● **Material provided**
▬▬▬▬▬▬
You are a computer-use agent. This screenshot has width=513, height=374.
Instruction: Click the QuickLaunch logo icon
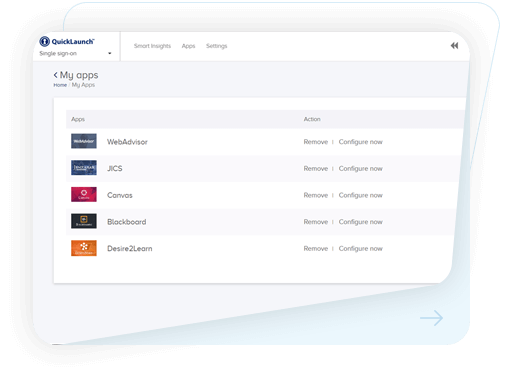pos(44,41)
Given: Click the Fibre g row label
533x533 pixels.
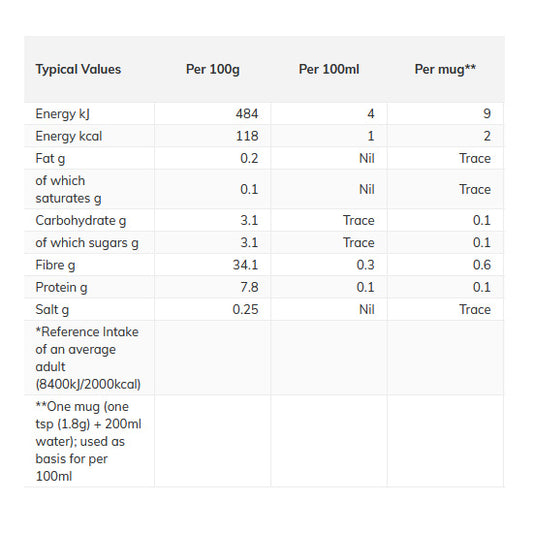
▬▬▬▬▬▬
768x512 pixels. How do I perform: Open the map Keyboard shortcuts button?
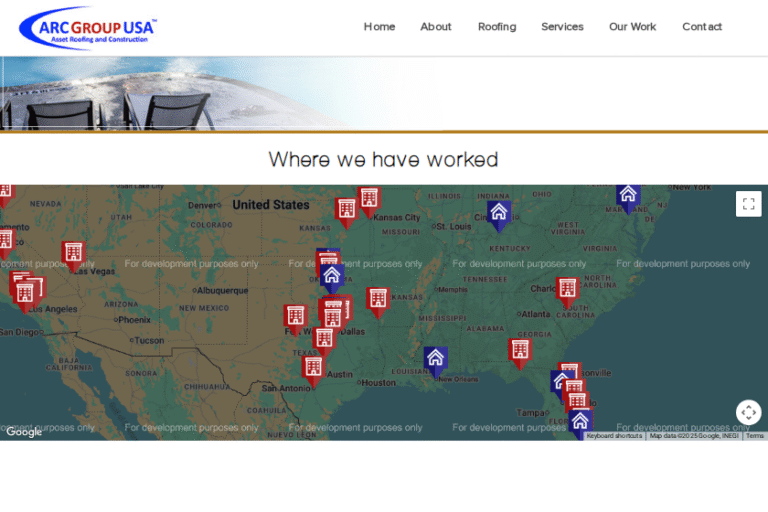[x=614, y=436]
▬▬▬▬▬▬
● **What you are asked to do**
There is a run of lines above from the one with "Given: Click the Fibre g row label" to the one with "533x533 pixels."; print exactly that run, both ends included, and nothing else.

● **Your response**
Given: Click the Fibre g row label
533x533 pixels.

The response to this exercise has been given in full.